I can’t remember when the notion of concept wrangler first occurred to me. I meant it semi-jokingly but the idea of a role in which one would round up, herd or take charge of concepts had a distinctive appeal. It helped articulate a transition in my own intellectual career, as I ceased to see myself as a social theorist despite this being what I was trained to do. Objectively I wasn’t a social theorist, subjectively I didn’t want to be one and yet it was difficult to articulate exactly what it was I was and wanted to be.

The notion of working with concepts in an almost curatorial way worked as a description and inspired me as a motivation. To be a concept wrangler involves organising concepts, bringing them into dialogue with each other, translating across difference. It has a particular value in an accelerating academy, as competitive escalation leads people to publish more and read less. Furthermore, the massification of the academy has led to more people publishing. As Andrew Abbott describes it on pg 34 of his Digital Paper, this alone creates a problem even if we discount the escalatory dynamic which I’m postulating:

As of 2009, half of the dissertations ever written in the history of American academia had been written after 1982, and a third of them since 1995. It is not clear whether output per scholar has increased much, but when the typical discipline numbers ten thousand or more persons, even the old output rates mean that sheer quantity overwhelms us.

He makes the fascinating observation that the “number of references in a typical sociology article has gone up by a factor of two in the last forty years” yet less than 10% of those are for a single page or a specified range in a cited source, as opposed to a figure of two thirds sixty years ago. Formal interconnectedness might have increased but the substance of those connections is evaporating. This produces a terrain in which concept wrangling ought to be a specialised activity, as opposed to being something which everyone does in the normal course of their activity.
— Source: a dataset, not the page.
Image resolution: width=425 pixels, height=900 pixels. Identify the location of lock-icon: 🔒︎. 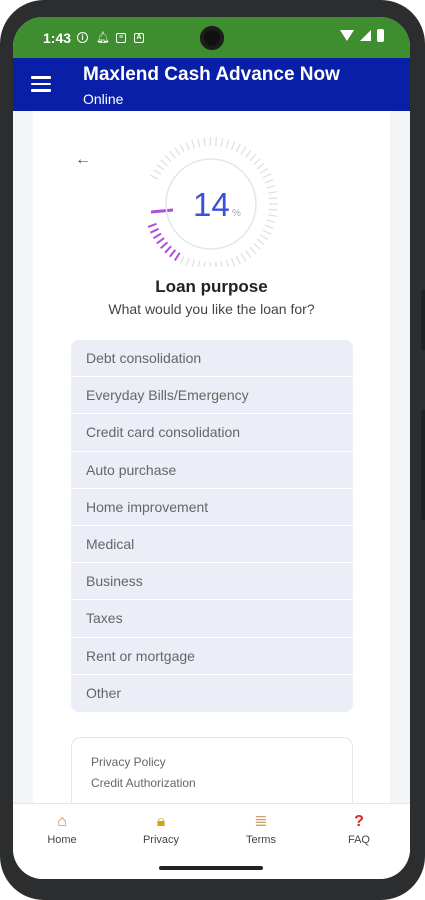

To be a concept wrangler is to be drawn towards the space of review essays, panel discussions and think pieces. It involves finding new ways to engage in meta-reflection. It sometimes involves locating old things and at other times involves being sceptical about new things. It can involve loud interventions, sometimes quiet reflection. It involves reading widely while also recognising the limits of one’s own reading. It necessitates drawing on short-form sources in order to make it possible to engage with ideas vastly far from one’s own starting point, while remaining clear about the limits of one’s own expertise. It involves curiosity and creativity. Most of all it involves charity, reading things in the spirit of understanding what someone is trying to say and relate it to what others have already said, rather than to prove a point.

To be a concept wrangler is a gentle yet energetic pursuit and I’d much rather be one than a social theorist.